We also had to decide where along the frontier to try to cross. The ‘attacks’ were in a part of the country that was closed off to anyone without a special pass, and would now be under complete lockdown, with hundreds, if not thousands, of military personnel there. So we would have to give that whole area a wide berth. Our best bet might be to try to reach the U-boat from the other direction – from Åland. It was a longer way around, but it had some advantages. Yuri and his colleagues might soon realize we were planning to head for the U-boat, but probably wouldn’t guess we would take such an indirect route. They would also be unable to coordinate the hunt for us, because if we managed to get into Finland they wouldn’t easily be able to control their men there, or the Finns for that matter.
It was a very big if, though. There were twelve miles of protection either side of that frontier – the pogranichnaya polosa, or border strip – including sentries with dogs. And even if we found a way to get past the Soviet patrols in the area, we would still have the Finns to contend with on the other side, where it was almost as heavily guarded. Despite the difficult history between the two countries, the Finns regularly handed back anyone they caught coming over the border.

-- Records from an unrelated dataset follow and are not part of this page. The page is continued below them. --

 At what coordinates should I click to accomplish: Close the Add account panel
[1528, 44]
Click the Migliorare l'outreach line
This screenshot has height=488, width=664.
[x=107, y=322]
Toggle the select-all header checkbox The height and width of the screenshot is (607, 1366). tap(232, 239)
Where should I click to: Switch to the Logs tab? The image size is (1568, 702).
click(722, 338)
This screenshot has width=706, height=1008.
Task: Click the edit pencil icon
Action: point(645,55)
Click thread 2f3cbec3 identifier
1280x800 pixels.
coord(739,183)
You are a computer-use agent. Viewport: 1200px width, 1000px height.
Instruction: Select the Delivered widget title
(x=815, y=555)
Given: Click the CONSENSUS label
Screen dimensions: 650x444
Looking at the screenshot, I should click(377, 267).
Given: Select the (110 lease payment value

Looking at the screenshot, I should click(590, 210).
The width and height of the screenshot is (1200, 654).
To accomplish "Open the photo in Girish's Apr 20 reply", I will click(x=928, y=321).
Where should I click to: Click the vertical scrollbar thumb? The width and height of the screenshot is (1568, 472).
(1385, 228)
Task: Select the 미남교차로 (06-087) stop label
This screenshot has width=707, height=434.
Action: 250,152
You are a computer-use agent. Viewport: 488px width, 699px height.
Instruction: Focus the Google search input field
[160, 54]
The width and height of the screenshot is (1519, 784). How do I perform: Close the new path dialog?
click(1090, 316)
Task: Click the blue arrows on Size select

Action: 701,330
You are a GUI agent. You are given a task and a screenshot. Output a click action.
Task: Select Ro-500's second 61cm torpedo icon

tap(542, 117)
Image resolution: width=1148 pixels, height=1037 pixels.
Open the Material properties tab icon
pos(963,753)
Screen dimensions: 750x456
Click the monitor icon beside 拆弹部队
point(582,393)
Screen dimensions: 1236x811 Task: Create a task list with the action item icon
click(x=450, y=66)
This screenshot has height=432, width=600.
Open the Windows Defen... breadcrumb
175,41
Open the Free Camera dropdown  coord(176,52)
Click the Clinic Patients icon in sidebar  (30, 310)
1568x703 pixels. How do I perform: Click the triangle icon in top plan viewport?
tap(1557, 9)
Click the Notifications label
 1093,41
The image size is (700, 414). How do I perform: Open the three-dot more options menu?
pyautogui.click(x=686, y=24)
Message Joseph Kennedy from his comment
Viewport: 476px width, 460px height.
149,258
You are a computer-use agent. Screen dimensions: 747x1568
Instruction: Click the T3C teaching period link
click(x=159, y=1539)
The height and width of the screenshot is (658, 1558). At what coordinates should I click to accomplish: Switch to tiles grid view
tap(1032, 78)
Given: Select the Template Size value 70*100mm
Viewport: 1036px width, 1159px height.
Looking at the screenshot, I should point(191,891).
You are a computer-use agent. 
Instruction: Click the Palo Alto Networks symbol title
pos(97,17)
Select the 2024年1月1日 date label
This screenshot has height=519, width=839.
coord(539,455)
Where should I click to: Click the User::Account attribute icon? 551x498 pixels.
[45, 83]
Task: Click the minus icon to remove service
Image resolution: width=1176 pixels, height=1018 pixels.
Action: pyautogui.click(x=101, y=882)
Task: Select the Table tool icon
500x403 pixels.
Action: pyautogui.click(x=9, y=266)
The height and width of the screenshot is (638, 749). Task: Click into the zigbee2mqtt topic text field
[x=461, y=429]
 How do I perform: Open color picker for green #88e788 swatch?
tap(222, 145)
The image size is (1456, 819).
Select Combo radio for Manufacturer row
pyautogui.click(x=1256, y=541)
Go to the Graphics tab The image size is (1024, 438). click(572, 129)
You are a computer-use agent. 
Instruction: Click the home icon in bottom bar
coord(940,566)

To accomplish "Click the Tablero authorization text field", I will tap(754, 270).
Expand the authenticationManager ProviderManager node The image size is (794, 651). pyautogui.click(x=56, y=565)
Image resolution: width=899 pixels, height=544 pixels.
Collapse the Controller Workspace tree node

Another thought that had slowly been taking shape in my mind was the question of equipment. I needed to get back down into the U-boat to find the canisters, but to do that I would have to find a way to get hold of diving gear. I knew from the war that the Germans had made sure all their U-boats had self-contained diving suits on board, complete with oxygen flasks and air purifiers, but I had to get down there in the first place. Could I break into one of the Soviets’ naval stations and steal one? It seemed a stretch. There was a naval base at Kronstadt, but that was fortified on its own island and I didn’t fancy my chances there. Perhaps I could find equipment on Åland itself? I wondered what had happened in the intervening years to Kjell Lundström, the police constable from Degerby who had helped me in 1945 – perhaps he could help me again.
And then there was the problem of what to do if I did get down there. I was hoping it would be obvious that the canisters had leaked, and that I would be able to point this out to the Russians at their consulate in Mariehamn. But I had no idea if the Soviets still had a consulate on the archipelago – perhaps they had abandoned it in the intervening years. If so, I might have to try to reach Helsinki or Stockholm. But first I would have to find the canisters, and they might well have come loose from the U-boat and be many miles from it. I would either have to find them myself or bring the Russians close enough to them that I could take someone down there with me and force them to see the evidence for themselves . . .
The door to the bedroom opened and Anton emerged, his hair sticking out at even zanier angles than previously, his hands clutching a sheaf of booklets triumphantly. He was done. He spread them out on the table for our inspection – I had no way of telling, of course, but they certainly looked the part. He went through them carefully with me, explaining the purpose of each document and why I might be asked to show it, and after we had gone through it all once more I leaned over and gave him a bear hug.
‘We may never be able to repay you, but thank you.’
There was an awkward silence as he shuffled his feet. Then there was a sound at the door: three muffled knocks. We stood still and waited. A couple of seconds passed and two more raps came. Sarah walked towards the door.
‘Wait!’ I said, but she had already opened it.
Maclean was standing in the doorway, a sombre expression on his face. It took me a moment to understand why. Directly behind him stood two men: one was Smale, and the other was William Osborne.